YOUR OBJECTIVE →
From the passage below, copy the stretch from "Which didn't matter." through "and ... sat there." word for word.

------ EXCERPTED PASSAGE ------

Deciding to say "Yes!" to paying for sex was quite cathartic. I felt like I was finally being proactive - actually doing something about not getting enough sex, rather than being the morose complainer I've felt I've become on this blog this past year. All my posts have been about pretty much the same thing ('I'm not getting any - waaaahhh!') and even I've become bored with it.

So my morning was quite energized once I knew my wife was in a plane and on her way away for a few days. I decided I would strike while the iron was hot and have sex that day. Why wait?! Who knew what tomorrow would bring? Something to screw up my plans probably, so best I should have sex TODAY! Huzzah!! I was now A Man of Action!

So I texted the woman who had been rated so highly by others and asked if she was available for a massage. About 20 minutes later I got a reply. 'Jasmine' was unavailable due to 'her period' but there were plenty of other 'lovely ladies' available and I should come over anytime. Despite her web page seeming like it was hers, it became immediately clear it was really being run by the brothel and the number I'd contacted was not hers but theirs.

Which didn't matter. Since...

By now I was committed to having sex that day so I figured I would go and see what was on offer. If there was no-one there that I liked I would leave. I grabbed my wallet, jumped in the car, and ... sat there.

It was the middle of the afternoon. It was still daylight. I'm not driving across town to a known brothel (trust me, I'm not so naive as to think that the Police don't know what was going on), park on the street outside in broad daylight and saunter up to the front door. Well, the 'discrete entrance at rear' as their text told me. (Yes, I giggled when I saw that)

Actually the 'discrete entrance at rear' did make me contemplate requesting anal sex. If I was paying to 'dine out' I should have something not on the menu at home, shouldn't I? That would make sense!

I decided I would save that for the second visit. Best I get the lay of the land first, see what's what, and not bite off more than I could chew. The truth was I was now getting quite nervous. My stomach had serious butterflies, I was feeling nauseous, and I went the bathroom three times before setting off to the outer suburbs at 7pm. I drove with equal parts resolve and apprehension.

What if I couldn't perform? What if I shot my load in the first 5 minutes? What if the sex worker screwed up her face when she saw me, making it clear I was just another paying John? It all had the potential to be highly embarrassing. For me.

I circled the block twice before driving up the driveway and parking around the back. The house was indistinguishable from any other on the street. It was on a large lot, with many bedrooms and a thick hedge about 20 feet high surrounding the property - keeping out all the evil stares from the neighbors, I presumed. Well, thats what I told myself ("No-one can see me, no-one can see me!") as I walked up to the back door and pressed the buzzer.

------ RECORDED DATA ------

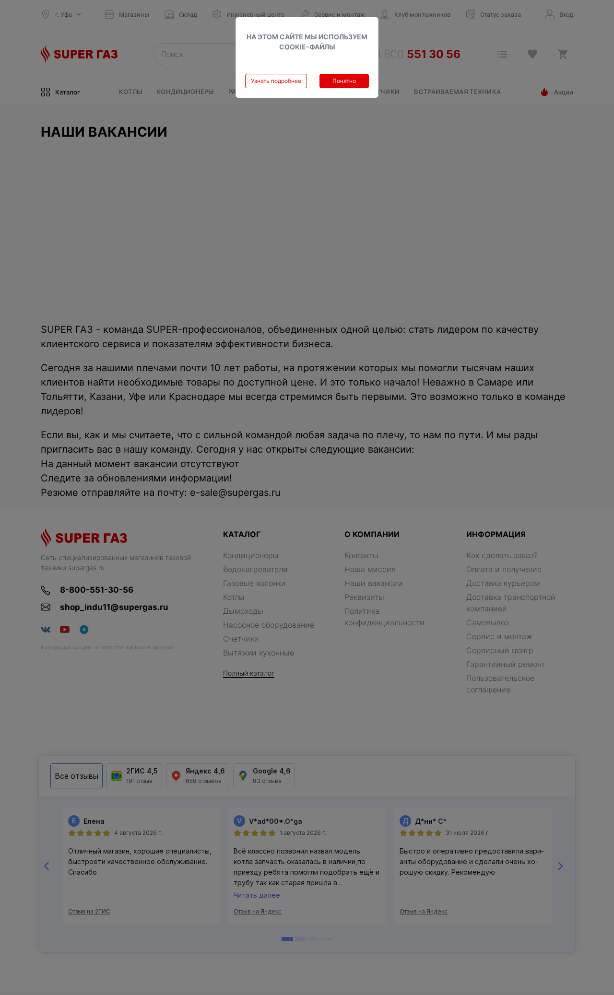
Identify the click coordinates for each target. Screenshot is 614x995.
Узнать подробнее (276, 80)
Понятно (344, 80)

------

RIGHT ANSWER →
Which didn't matter. Since...

By now I was committed to having sex that day so I figured I would go and see what was on offer. If there was no-one there that I liked I would leave. I grabbed my wallet, jumped in the car, and ... sat there.